Problems and tasks:
a) List the successful federal states named in the passage about England and the Union below.
b) From the passage about England and the Union below, quote everything from the words "In England this" up to and including the words "folk music scene.".
c) Write what comes next in the passage about England and the Union below, carrying on after its final sentence.

Text:
_ _ _ _ _


  2. I suspect that the ‘deep and abiding emptiness’ at the heart of the Union can be summed up in a word you significantly don’t use in your blog post – England. The union cannot be a successful partnership of nations sharing common interests and goals if one of those nations has no voice – no parliament and few if any civic instititions. Yet if England rouses from its sleep the Union will be threatened by the sheer weight of English numbers, as the overwhelming of Scotland’s and Northern Ireland’s Remain majorities by England’s Leave demonstrated so clearly last June. The domination of the UK by a people who are simultaneously disempowered and overbearing is the at the heart of the instability and inarticulacy that afflict the Union. With the crumbling of the pillars of the Union (to use Norman Davies’ memorable phrase) – the Empire, the Royal Navy, the Monarchy and the aura of mystery it once possessed – this destabilising paradox is becoming harder and harder to ignore. Yet ignore it Conservative and Labour politicians do, because there is no obvious way forward for them without abandoning unionism. Successful federal states like the USA, Canada and Germany are not dominated by any one state or province. Attempts like those of John Prescott under Blair to promote English regional government have won little support and look suspiciously like an attempt to manage England through balkanisation. Yet assertions of unitary Britishness like those of Theresa May run up against the growing political and cultural autonomy of Scotland and against the peace process in Northern Ireland, which has to recognise the legitimacy of Irish nationalist identity and aspirations in the North, alongside those of the Unionists, in order to flourish.

    In England this narrative emptiness you identify is slowly being filled by a revival of English identity, and it is coming from the bottom up, from working class people. The adoption of the flag of St. George in place of the Union Flag by England football fans in the late nineties was an early expression of this, as was the brief but spectacular cult of the ‘English Rose’ Princess Diana after her sudden death. As yet it has found little support among middle class intellectuals, except in certain cultural niches like the folk music scene.

_ _ _ _ _

Stored entries:
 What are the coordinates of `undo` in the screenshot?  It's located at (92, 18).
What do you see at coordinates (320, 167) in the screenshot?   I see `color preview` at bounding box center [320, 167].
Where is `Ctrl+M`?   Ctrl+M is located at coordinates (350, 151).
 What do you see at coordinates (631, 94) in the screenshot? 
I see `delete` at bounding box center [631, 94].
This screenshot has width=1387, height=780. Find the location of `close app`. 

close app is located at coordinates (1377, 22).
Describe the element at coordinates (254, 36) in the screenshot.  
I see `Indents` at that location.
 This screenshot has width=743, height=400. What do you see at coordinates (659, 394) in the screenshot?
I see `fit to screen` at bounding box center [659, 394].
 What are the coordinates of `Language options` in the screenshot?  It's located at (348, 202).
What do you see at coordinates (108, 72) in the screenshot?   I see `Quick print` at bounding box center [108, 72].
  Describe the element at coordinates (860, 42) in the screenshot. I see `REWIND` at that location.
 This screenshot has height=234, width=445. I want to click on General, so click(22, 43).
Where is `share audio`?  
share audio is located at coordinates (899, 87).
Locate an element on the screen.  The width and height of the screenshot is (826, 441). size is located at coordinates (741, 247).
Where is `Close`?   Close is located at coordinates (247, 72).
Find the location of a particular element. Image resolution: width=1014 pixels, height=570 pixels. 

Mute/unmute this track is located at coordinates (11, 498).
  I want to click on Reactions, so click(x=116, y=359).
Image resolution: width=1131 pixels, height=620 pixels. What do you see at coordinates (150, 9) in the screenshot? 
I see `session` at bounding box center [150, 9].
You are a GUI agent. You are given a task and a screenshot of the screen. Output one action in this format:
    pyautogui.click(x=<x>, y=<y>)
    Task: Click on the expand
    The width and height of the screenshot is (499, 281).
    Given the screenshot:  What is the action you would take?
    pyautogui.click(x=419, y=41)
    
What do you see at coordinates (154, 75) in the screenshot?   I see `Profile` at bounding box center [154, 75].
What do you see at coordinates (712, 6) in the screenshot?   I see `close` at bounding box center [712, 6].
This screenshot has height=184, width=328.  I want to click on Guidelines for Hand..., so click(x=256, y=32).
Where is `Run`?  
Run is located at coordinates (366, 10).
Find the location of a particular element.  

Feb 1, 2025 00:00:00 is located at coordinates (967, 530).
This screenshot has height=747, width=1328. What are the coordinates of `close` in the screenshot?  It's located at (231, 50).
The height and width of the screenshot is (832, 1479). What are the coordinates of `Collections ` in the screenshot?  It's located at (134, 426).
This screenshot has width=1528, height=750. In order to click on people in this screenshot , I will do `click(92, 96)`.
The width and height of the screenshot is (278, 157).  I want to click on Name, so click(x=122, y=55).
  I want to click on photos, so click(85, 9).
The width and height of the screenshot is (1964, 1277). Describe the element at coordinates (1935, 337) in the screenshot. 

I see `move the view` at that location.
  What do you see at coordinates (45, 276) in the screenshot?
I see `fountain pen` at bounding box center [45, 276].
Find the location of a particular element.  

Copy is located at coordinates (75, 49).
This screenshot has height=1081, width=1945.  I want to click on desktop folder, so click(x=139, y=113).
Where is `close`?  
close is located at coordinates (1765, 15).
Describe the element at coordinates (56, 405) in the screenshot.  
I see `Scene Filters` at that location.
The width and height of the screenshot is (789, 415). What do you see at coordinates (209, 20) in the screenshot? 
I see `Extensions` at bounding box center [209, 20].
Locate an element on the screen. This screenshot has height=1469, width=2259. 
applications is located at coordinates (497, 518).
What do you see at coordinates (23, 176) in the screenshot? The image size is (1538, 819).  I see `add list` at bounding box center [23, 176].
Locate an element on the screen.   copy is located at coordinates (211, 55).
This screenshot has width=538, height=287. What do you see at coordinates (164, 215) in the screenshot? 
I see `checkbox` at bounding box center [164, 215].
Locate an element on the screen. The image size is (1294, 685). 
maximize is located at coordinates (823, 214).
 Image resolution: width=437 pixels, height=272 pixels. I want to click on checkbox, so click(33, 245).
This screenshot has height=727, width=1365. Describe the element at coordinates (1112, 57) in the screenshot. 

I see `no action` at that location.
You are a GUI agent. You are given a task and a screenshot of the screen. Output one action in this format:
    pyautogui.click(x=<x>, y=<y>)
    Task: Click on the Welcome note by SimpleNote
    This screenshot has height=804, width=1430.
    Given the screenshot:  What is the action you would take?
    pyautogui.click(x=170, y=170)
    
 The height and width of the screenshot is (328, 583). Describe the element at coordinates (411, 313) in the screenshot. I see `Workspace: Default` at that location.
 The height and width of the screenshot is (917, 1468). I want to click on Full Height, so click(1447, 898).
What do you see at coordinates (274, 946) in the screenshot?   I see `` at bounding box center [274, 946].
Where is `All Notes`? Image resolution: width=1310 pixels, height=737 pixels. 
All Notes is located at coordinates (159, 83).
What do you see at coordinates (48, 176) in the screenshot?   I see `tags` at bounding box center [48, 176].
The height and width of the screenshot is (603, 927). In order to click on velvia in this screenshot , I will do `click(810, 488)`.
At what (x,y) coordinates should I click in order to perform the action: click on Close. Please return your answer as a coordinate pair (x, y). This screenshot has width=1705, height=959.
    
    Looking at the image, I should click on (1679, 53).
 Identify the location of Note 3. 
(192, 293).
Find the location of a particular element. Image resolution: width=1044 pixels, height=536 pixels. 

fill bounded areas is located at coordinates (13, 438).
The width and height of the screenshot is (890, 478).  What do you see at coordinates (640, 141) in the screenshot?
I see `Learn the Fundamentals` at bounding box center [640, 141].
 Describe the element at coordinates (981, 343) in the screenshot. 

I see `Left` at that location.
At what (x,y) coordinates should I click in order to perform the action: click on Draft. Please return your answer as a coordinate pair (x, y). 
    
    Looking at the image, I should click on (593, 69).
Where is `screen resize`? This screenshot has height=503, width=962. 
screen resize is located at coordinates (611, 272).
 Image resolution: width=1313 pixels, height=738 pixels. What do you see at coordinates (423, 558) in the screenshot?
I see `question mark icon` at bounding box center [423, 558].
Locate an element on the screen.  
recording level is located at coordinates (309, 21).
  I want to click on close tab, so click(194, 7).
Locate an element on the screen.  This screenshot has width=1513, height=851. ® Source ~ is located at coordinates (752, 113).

_ _ _ _ _

Activity answers:
a) the USA, Canada, Germany

b)
In England this narrative emptiness you identify is slowly being filled by a revival of English identity, and it is coming from the bottom up, from working class people. The adoption of the flag of St. George in place of the Union Flag by England football fans in the late nineties was an early expression of this, as was the brief but spectacular cult of the ‘English Rose’ Princess Diana after her sudden death. As yet it has found little support among middle class intellectuals, except in certain cultural niches like the folk music scene.

c)
    What is a Christian committed to the peaceable kingdom to make of this? I am English and identify quite strongly with England and English culture. My sense of being British has waned steadily over the years; it is becoming a ‘nationality’, a legal status, rather than something with the power to move me. But I don’t feel I can be a big-N Nationalist calling for an English nation state, in part because I am aware of the historic abuses of nationalism, but more fundamentally because the power of the nation-state rests on force – violence – and the threat of force. I accept the necessity of states in our imperfect, violent world but believe that as Christians we should keep a certain distance from them – our witness should be of a different kind, and to a different realm – the City of God, not of Man. Even small-n, cultural nationalism makes me wary. I want to encourage English culture, because it is where I belong and spring from, and I share Simone Weil’s belief in ‘The Need for Roots’, and I also believe English identity is too important and valuable to be left to the reactionaries and xenophobes. But I do wonder what flames I am fanning.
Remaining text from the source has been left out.